A capitalist approach to ambition and a societal pressure to ‘do more’ than ‘just’ be a mother can be hard to shake. And so, it seems, I have to sit down and browse through jobs in order to remind myself that I’m already in the best role for me, right now. In spite of some days being excruciatingly tedious, repetitive and isolating, this is my dream job – more challenging, more interesting, more draining, more rewarding, more frustrating, more comical, more freeing than any other job I have had or possibly will ever have. Financially, we can get along. My day is relatively pressure-free and I cannot tell you how much I adore a pressure-free life. It is a safe and comfy lifestyle – one which indulges my penchant for day-dreaming and drinking coffee. I really, really like being a stay at home mother and, the important thing is, this job makes me happy.

Once you do take yourself out of the career loop – for a while, at least – you care less about explaining a gap in your CV, because you know how much you’ve learned and grown in other, rewarding ways. Tucked away from industry peers you care slightly less about building on a sunroom or having lovely shoes. We hear so much about women letting themselves go after having children, but how do we define that ‘letting go’ and is it necessarily a bad thing? Do we just become less bound by the superficial – the skincare and clothes and beauty regimes – that women are expected to buy into, both financially and emotionally? Do we not become a little happier in our own, slightly more dishevelled, shell? Staying at home with small children is grounding in the most wonderful and liberating way.

◆ **REQUIRED WORK**
A – Answer these questions from the stay-at-home mother passage:
(i) What does the writer browse through jobs to remind herself of?
(ii) Which two pleasures does the writer say this lifestyle indulges?
(iii) Once out of the career loop, what does one care less about explaining?
B – Can you repeat the stay-at-home mother passage word for word between "A capitalist approach" and "makes me happy.", inclusive?

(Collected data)
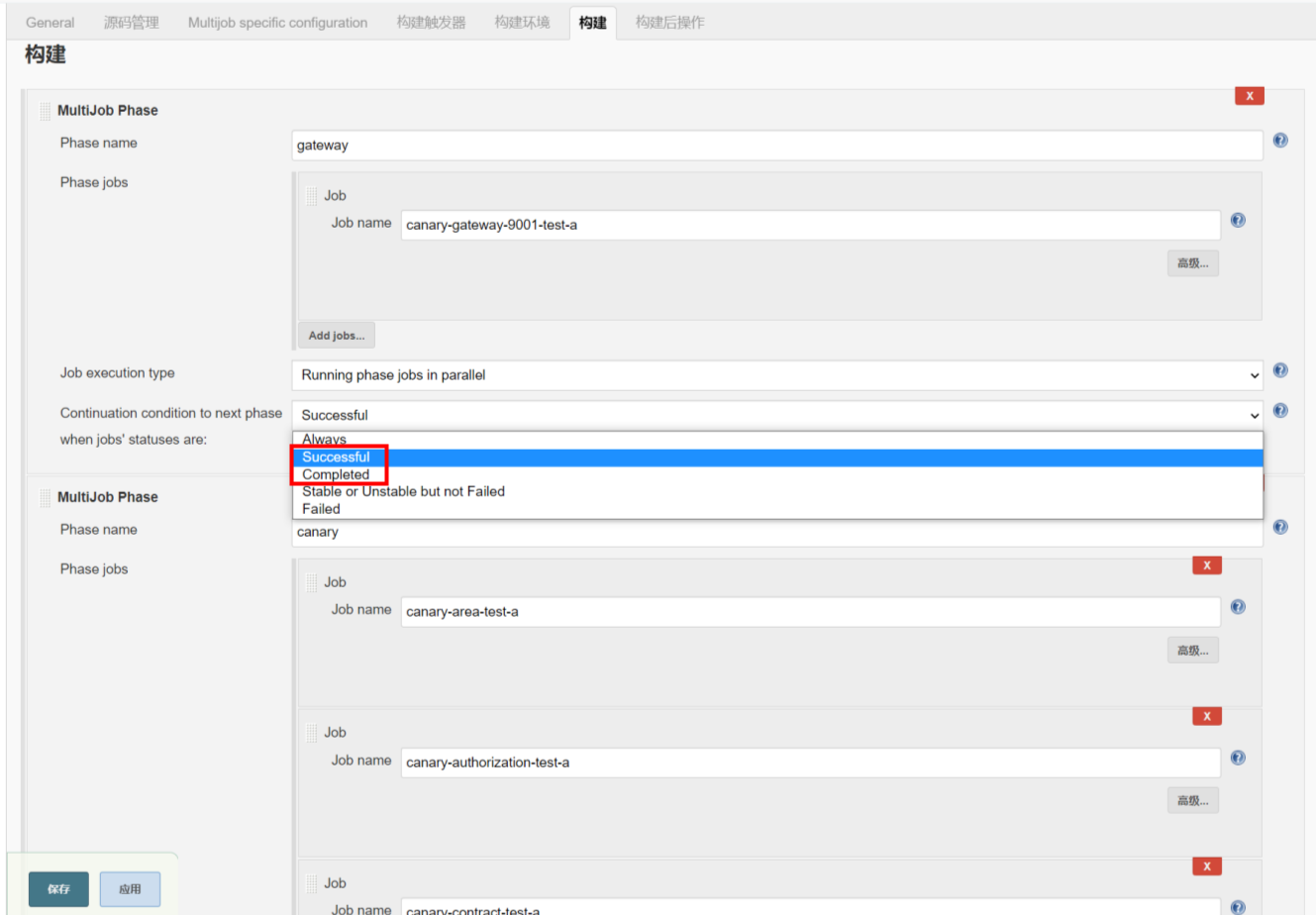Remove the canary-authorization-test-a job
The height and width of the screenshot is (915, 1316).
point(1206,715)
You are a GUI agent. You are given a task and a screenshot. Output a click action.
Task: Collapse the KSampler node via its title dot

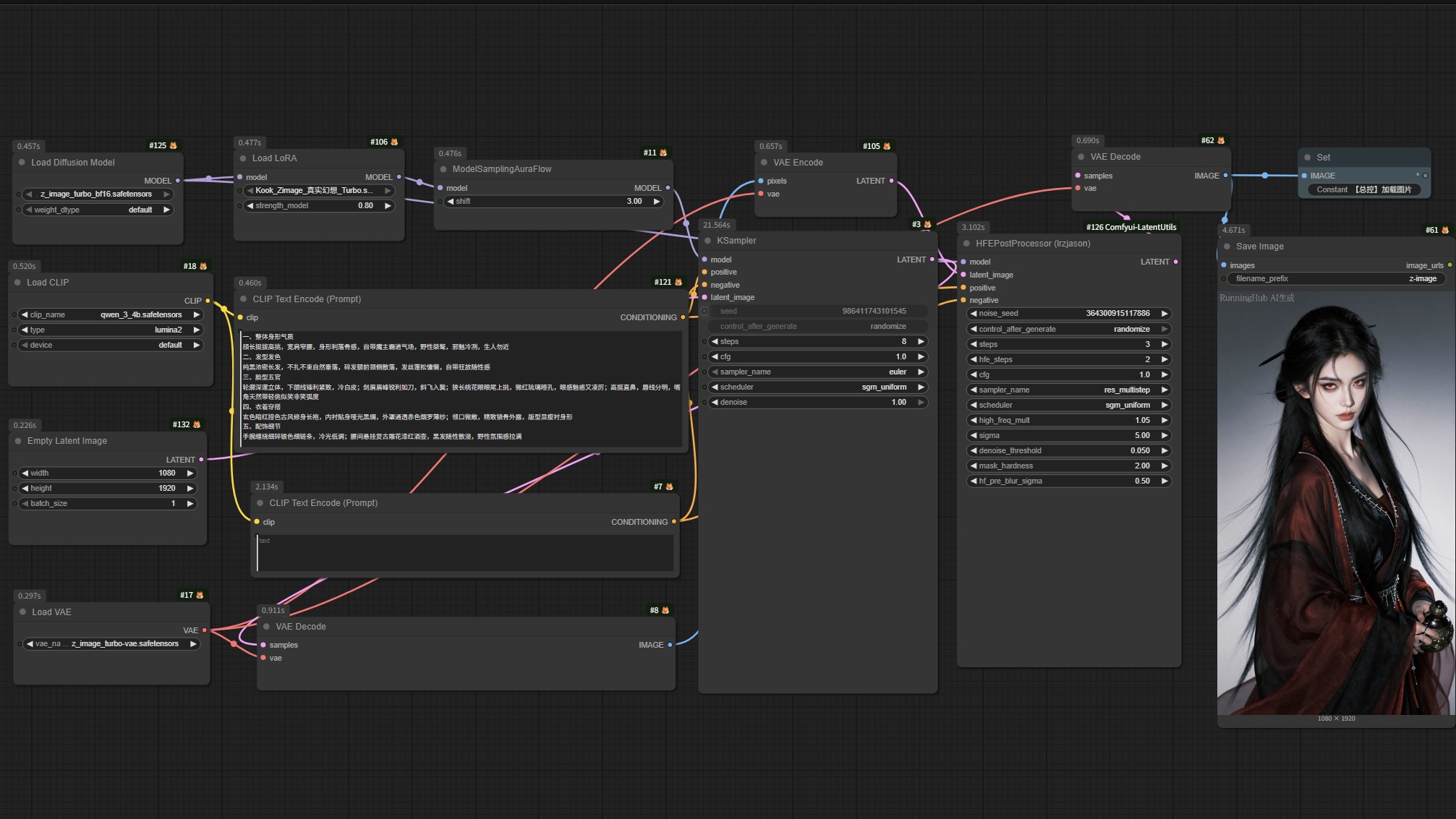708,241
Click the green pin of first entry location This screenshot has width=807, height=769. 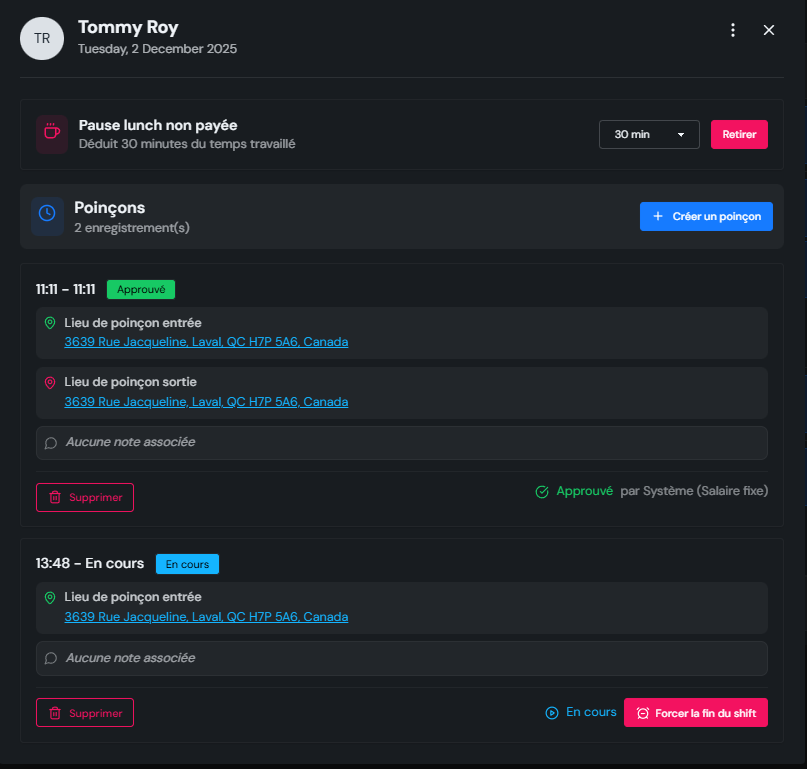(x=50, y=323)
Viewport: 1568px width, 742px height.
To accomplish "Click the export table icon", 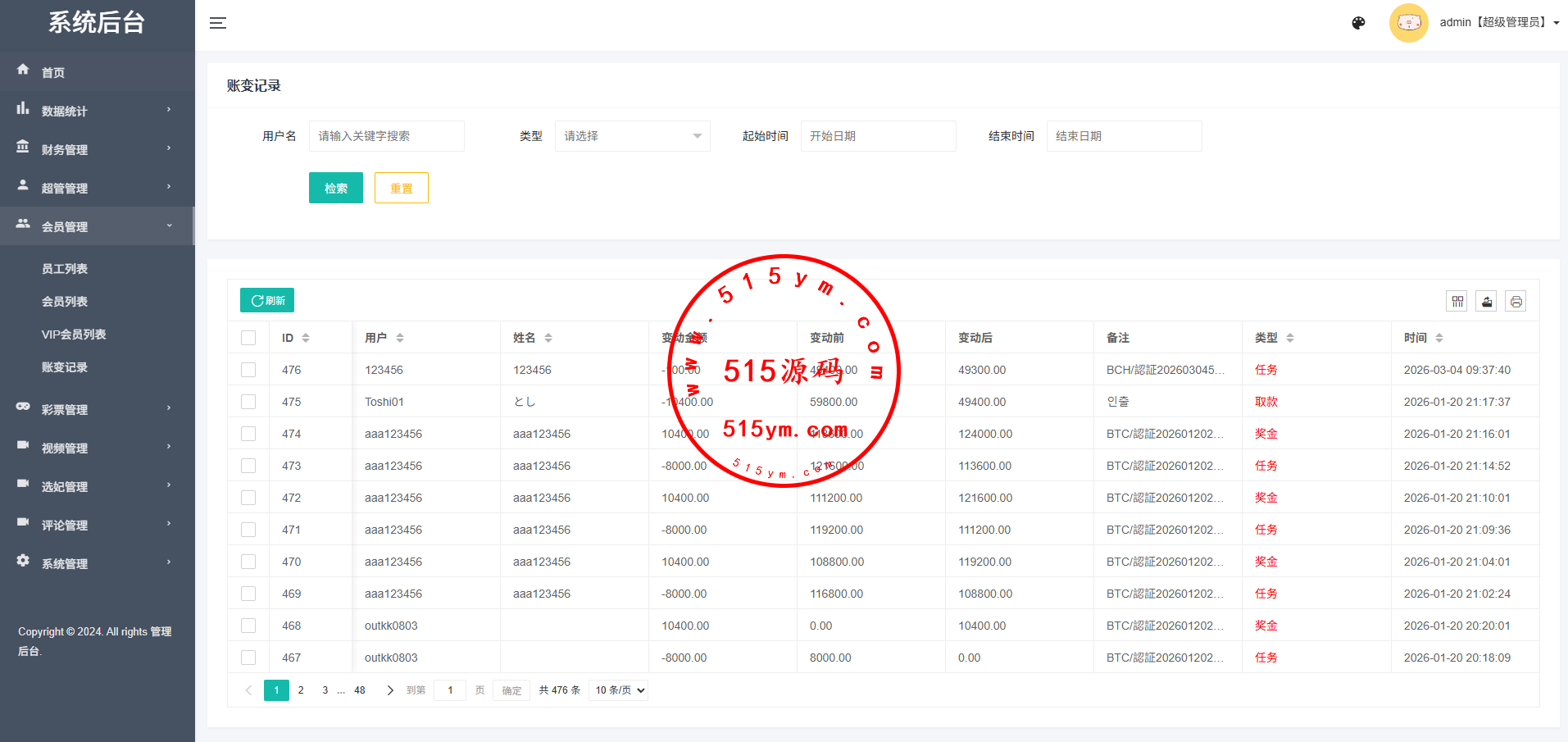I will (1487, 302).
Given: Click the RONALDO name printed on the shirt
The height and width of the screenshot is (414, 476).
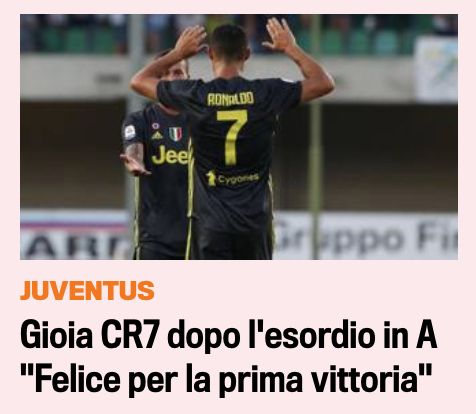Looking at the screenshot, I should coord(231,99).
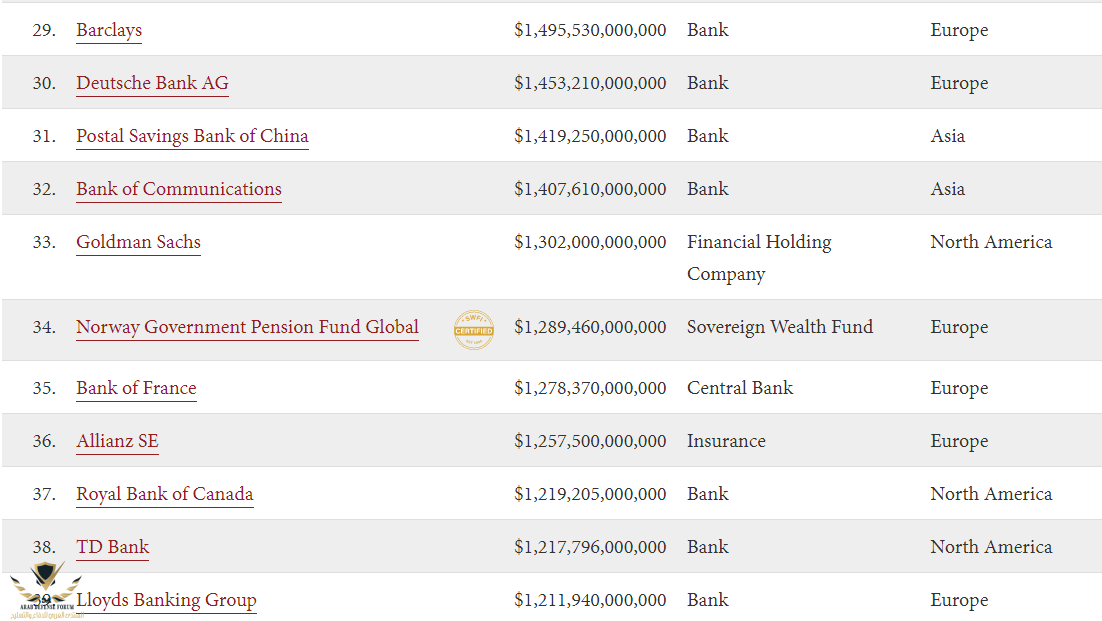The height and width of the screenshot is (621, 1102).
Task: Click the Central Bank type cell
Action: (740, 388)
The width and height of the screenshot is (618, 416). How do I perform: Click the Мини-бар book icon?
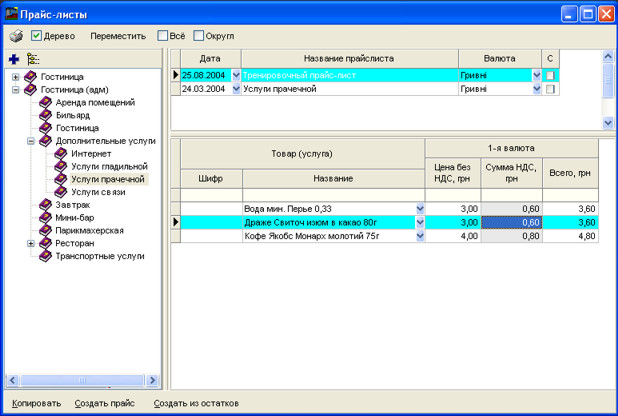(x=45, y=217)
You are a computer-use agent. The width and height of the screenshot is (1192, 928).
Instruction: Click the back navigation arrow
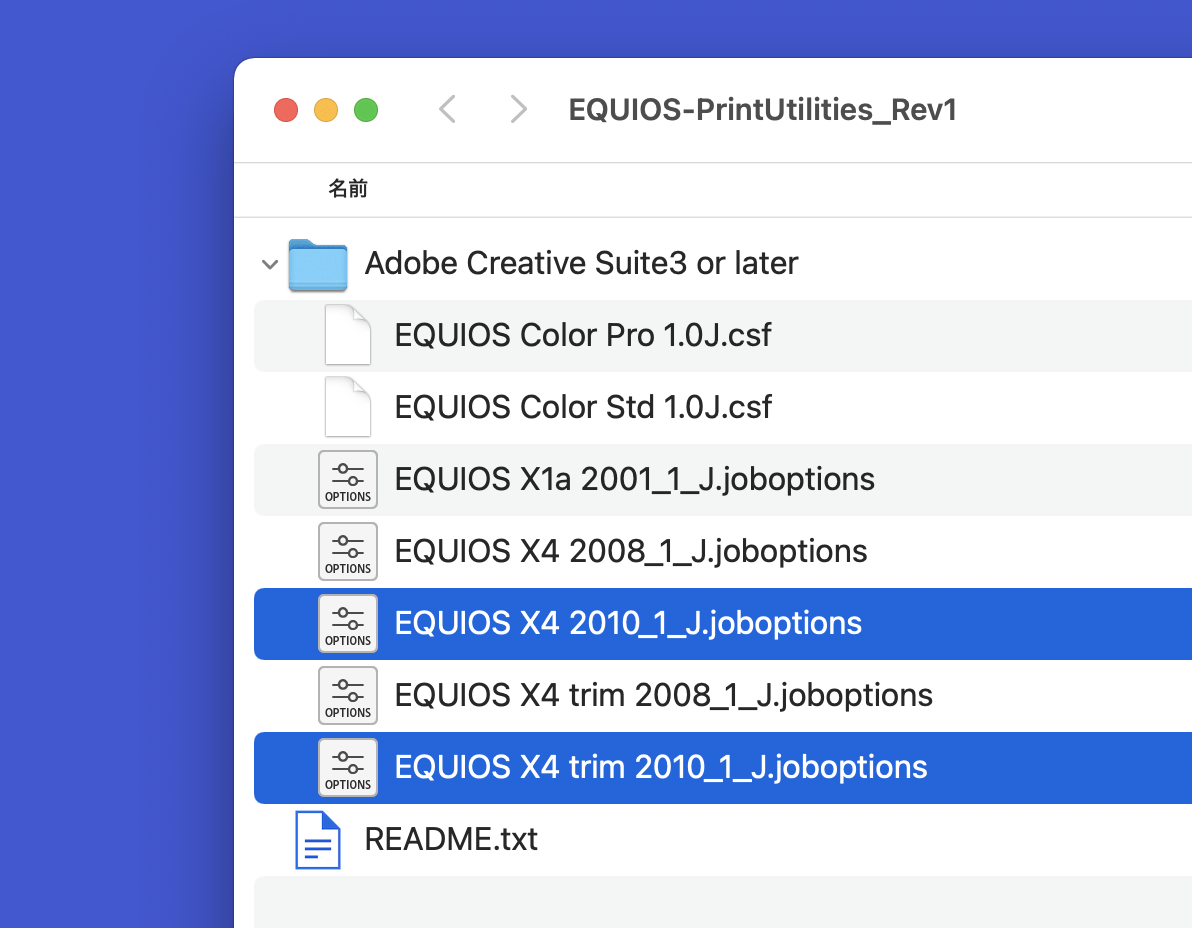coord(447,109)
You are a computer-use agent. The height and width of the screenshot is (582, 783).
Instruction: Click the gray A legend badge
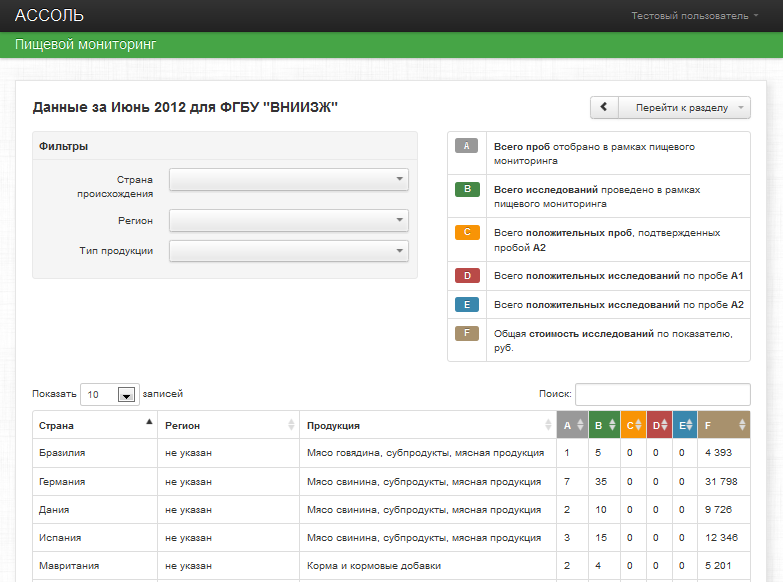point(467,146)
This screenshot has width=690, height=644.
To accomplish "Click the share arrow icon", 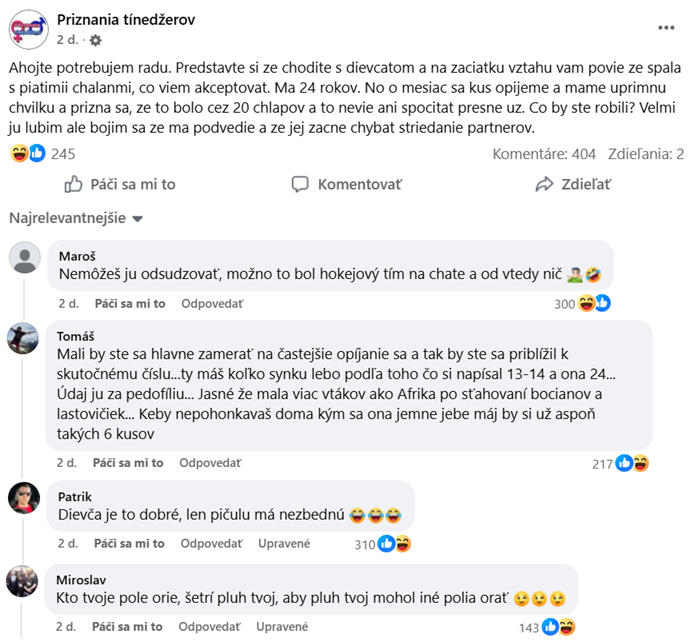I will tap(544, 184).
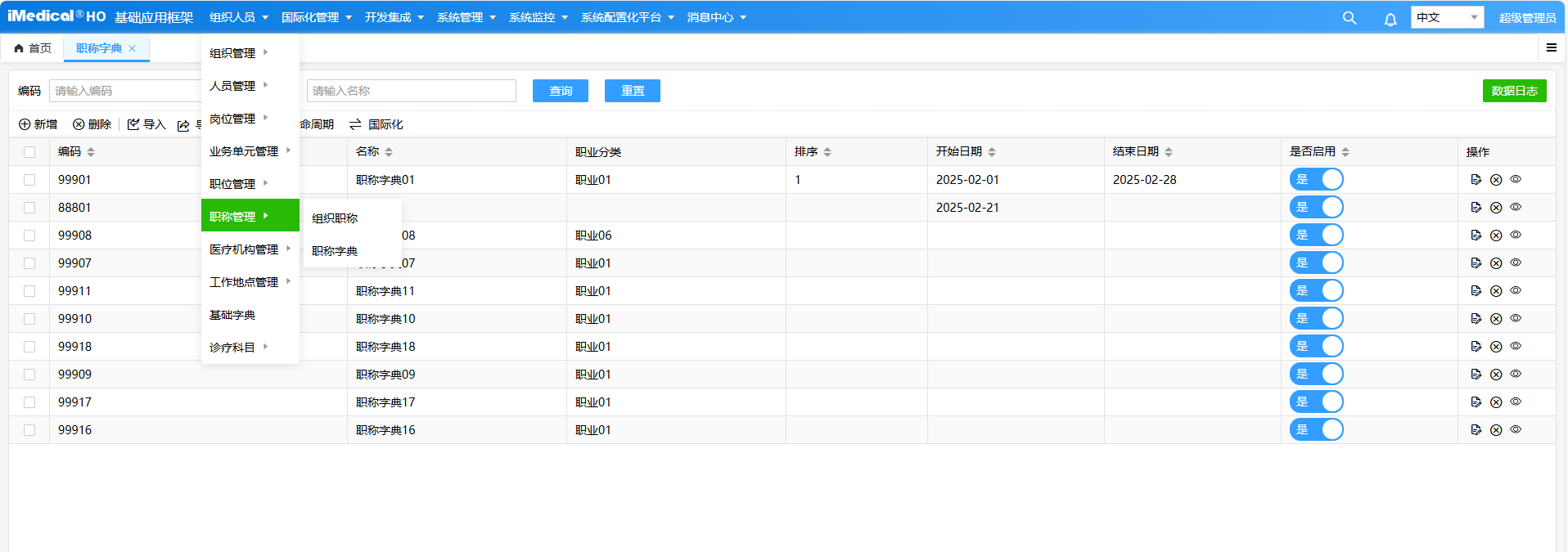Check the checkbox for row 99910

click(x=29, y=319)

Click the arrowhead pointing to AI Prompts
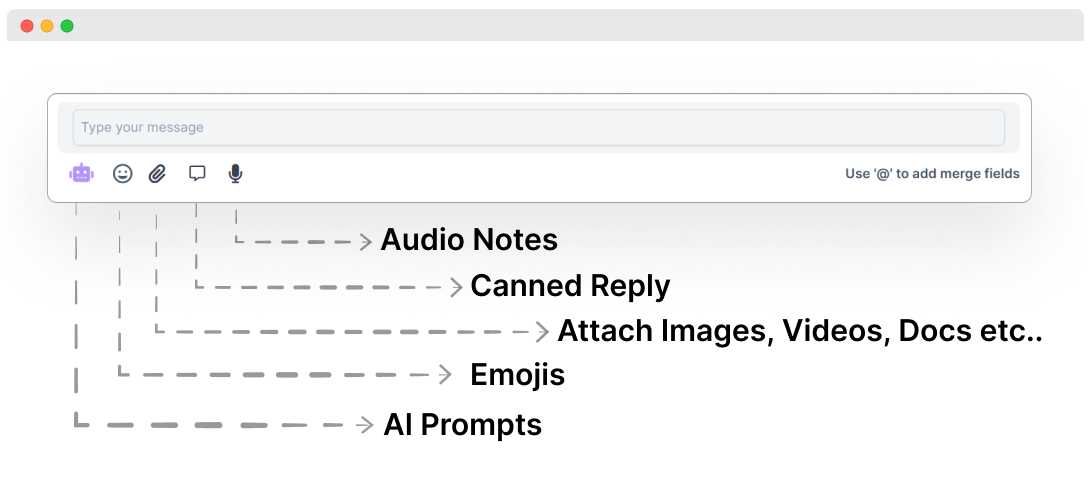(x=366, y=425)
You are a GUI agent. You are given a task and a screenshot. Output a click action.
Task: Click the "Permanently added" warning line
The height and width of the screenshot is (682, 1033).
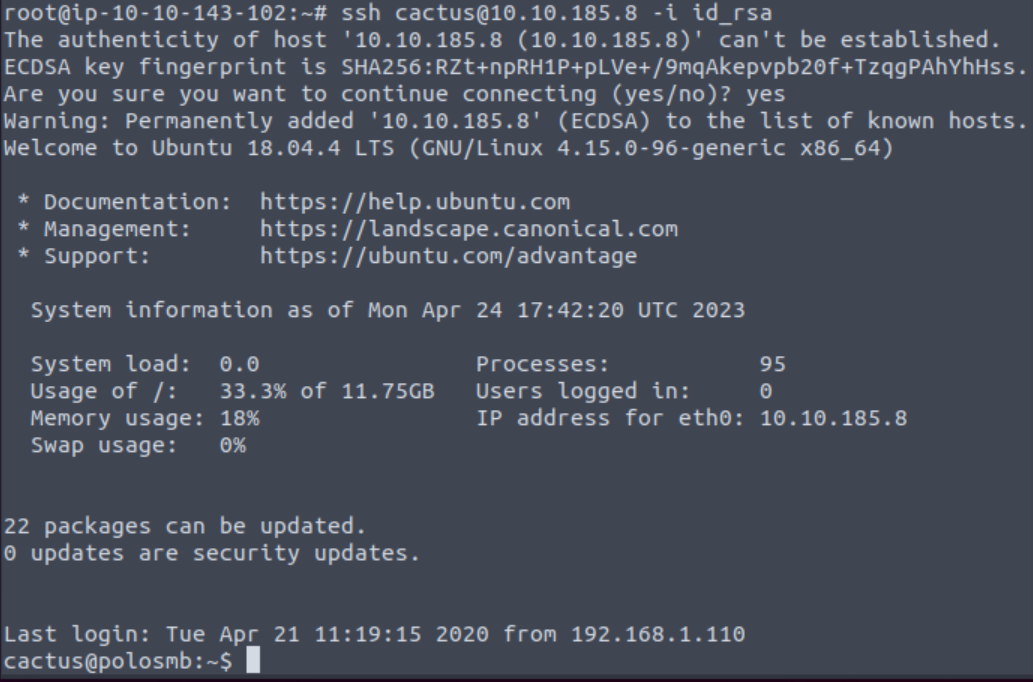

◆ **EXERCISE ANSWERS**
A –
(i) That she is already in the best role for her, right now.
(ii) Day-dreaming and drinking coffee.
(iii) A gap in one's CV.

B –
A capitalist approach to ambition and a societal pressure to ‘do more’ than ‘just’ be a mother can be hard to shake. And so, it seems, I have to sit down and browse through jobs in order to remind myself that I’m already in the best role for me, right now. In spite of some days being excruciatingly tedious, repetitive and isolating, this is my dream job – more challenging, more interesting, more draining, more rewarding, more frustrating, more comical, more freeing than any other job I have had or possibly will ever have. Financially, we can get along. My day is relatively pressure-free and I cannot tell you how much I adore a pressure-free life. It is a safe and comfy lifestyle – one which indulges my penchant for day-dreaming and drinking coffee. I really, really like being a stay at home mother and, the important thing is, this job makes me happy.